Dans l'extrait sur le profilage des personnalités politiques, relevez chaque responsable dont le niveau de domination est chiffré, avec la valeur indiquée.

:: Extrait source ::
********

On retrouve également, comme on le supposait, un point commun entre tous ces hommes et femmes politiques sur leur « niveau d’humilité, d’inhibition et de retrait-isolement, nettement en dessous de la population générale ». Cela dit, les différences que révèle le profilage sont plus intéressantes encore que les points communs. Pour le niveau de domination par exemple, François Hollande (comme François Fillon) est assez atypique pour un leader politique avec un niveau extrêmement bas de 2 contre 27 pour Martine Aubry, 22 pour Sarkozy et 20 pour Marine Le Pen.
 


ll est intéressant aussi de découvrir que Nicolas Sarkozy et François Bayrou, a priori deux hommes assez différents, ont en commun des personnalités narcisso-compensatoires. Autrement dit, tous les deux ont une revanche à prendre sur la vie, estimant n’avoir pas eu dans leur enfance, ni la reconnaissance, ni l’amour, ni la naissance qu’ils auraient souhaités. Pour Sarkozy, c’est l’argent qui joue le rôle de réparateur  alors que pour Bayrou qui n’a que mépris pour l’argent, c’est la culture historique ou littéraire qui sert de compensation.   

La nature profonde


Les auteurs pointent également le piètre degré de stabilité émotionnelle de Jean-Luc Mélanchon comme de Nicolas Sarkozy, au contraire d’Eva Joly et de François Hollande. « Etonnant, remarquent-ils, quand on sait combien la jungle politique demande de solidité psychologique ». Les spécialistes du profilage politique cherchent avant tout à mettre au jour la « nature profonde » des personnes qu’ils observent, autrement dit le tempérament établi dès le plus jeune âge et qui ressort malgré tous les apprentissages en communication des professionnels de la politique.
 


C’est pourquoi, explique Pascal de Sutter, le fait de regarder des politiques en coupant le son, en ne gardant que leurs attitudes et mimiques (communication non-verbale) nous en apprend beaucoup sur eux. C’est ainsi que chez Hollande comme chez Sarkozy la tristesse de leur regard devient flagrante même accompagné d’un sourire avec, en plus, un côté anxieux chez le président sortant. Il n’y a pas ces discordances chez Marine Le Pen qui accorde discours, geste et expression ce qui donne beaucoup de force à sa parole. A contrario, François Bayrou conserve une expression neutre pour ne pas dire immobile qui dessert son discours qui se veut enthousiaste, novateur et même parfois mordant.
 
Ces observations n’ont pas à être interprétées comme le feraient par exemple des psychanalystes répètent les profileurs politiques. Les données révélées par des heures d’entretiens avec l’entourage du sujet étudié, les vidéos vues et revues, les écrits décryptés nourrissent seuls le portrait qui sera ensuite brossé. Jamais, rappelle Pascal de Sutter, il n’a eu d’entretien particulier avec les politiques français qui figurent dans son livre « de peur qu’un contact humain et émotionnel ne vienne biaiser l’analyse ».

********

:: Données ::
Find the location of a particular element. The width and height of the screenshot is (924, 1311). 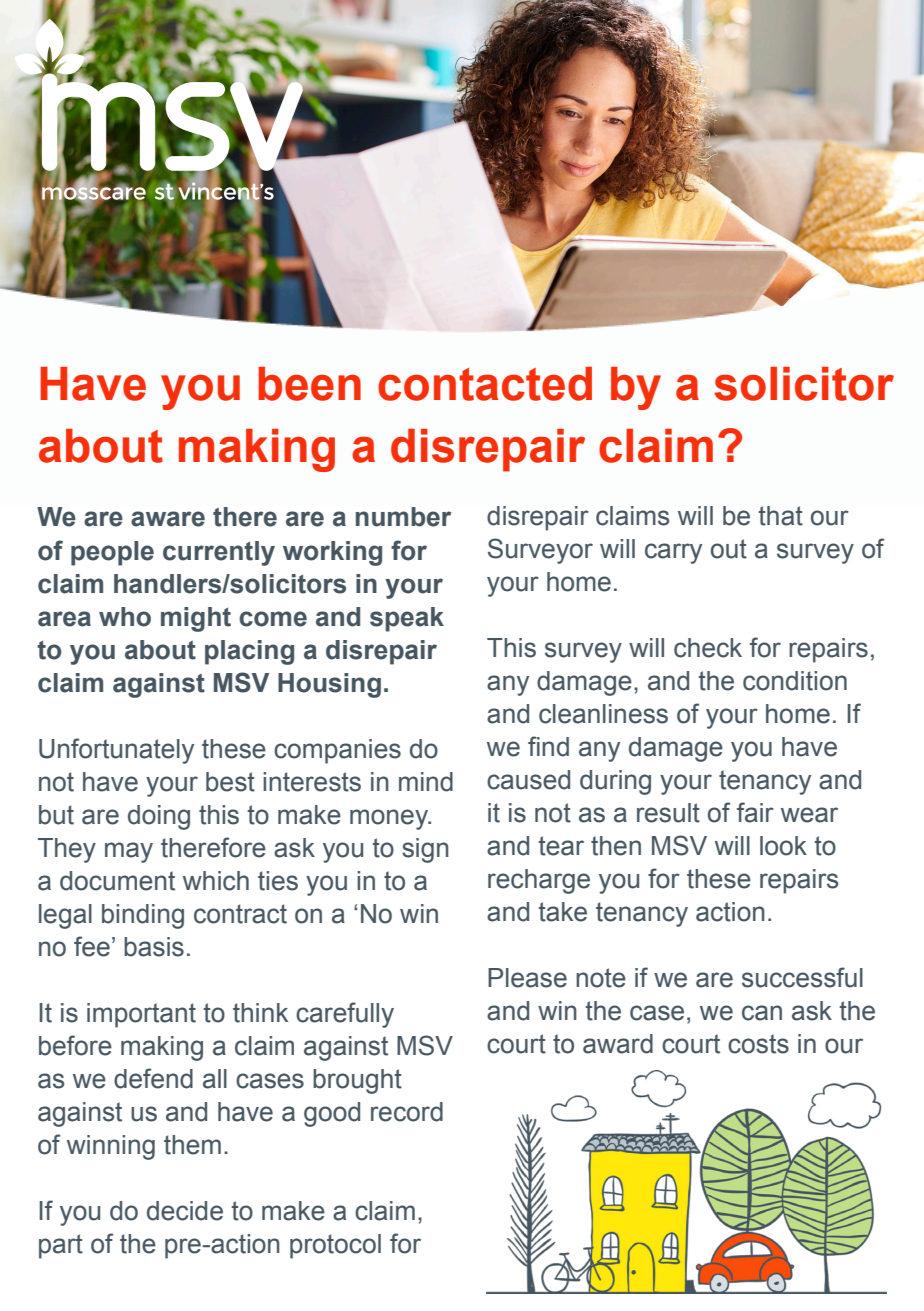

********

:: Corrigé ::
- François Hollande : 2
- Martine Aubry : 27
- Nicolas Sarkozy : 22
- Marine Le Pen : 20